Work to be completed
Write down the lines exactly as they appear, from the one that contains "Image resolution: width=868" through the final line of the records, so that both ends are kept and no pictures come along.

(Collected data)
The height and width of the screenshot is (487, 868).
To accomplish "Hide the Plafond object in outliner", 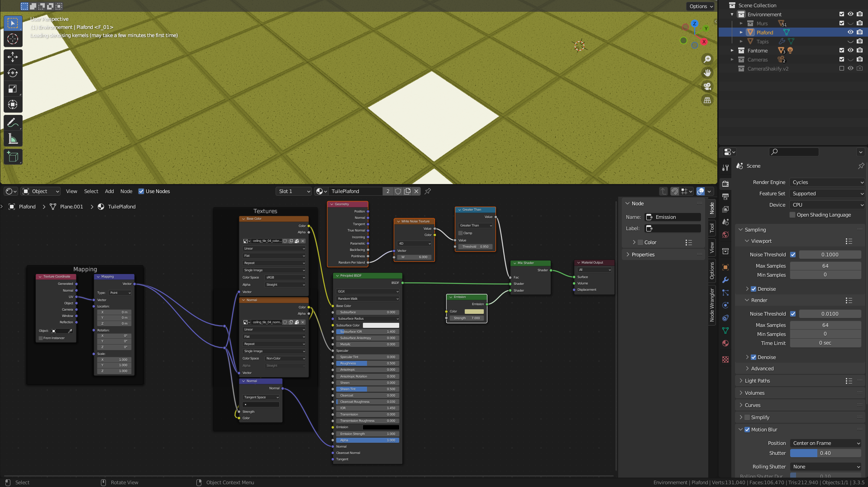I will [850, 33].
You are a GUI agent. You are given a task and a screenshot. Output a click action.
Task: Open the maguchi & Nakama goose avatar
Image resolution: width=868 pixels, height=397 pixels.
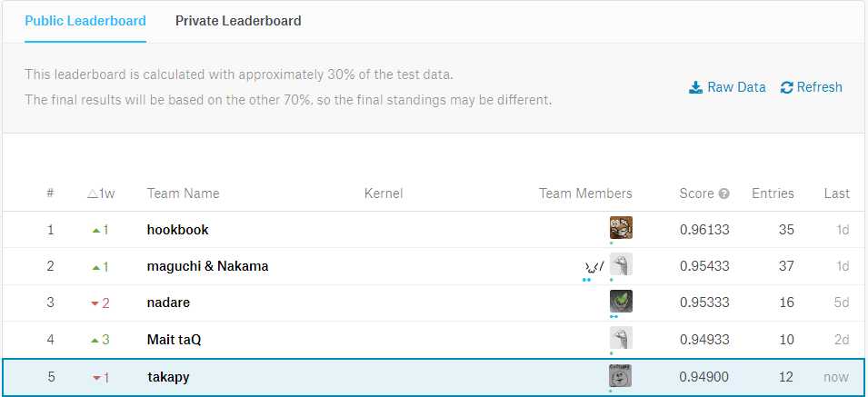621,265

Worked solution
Image resolution: width=868 pixels, height=397 pixels.
621,265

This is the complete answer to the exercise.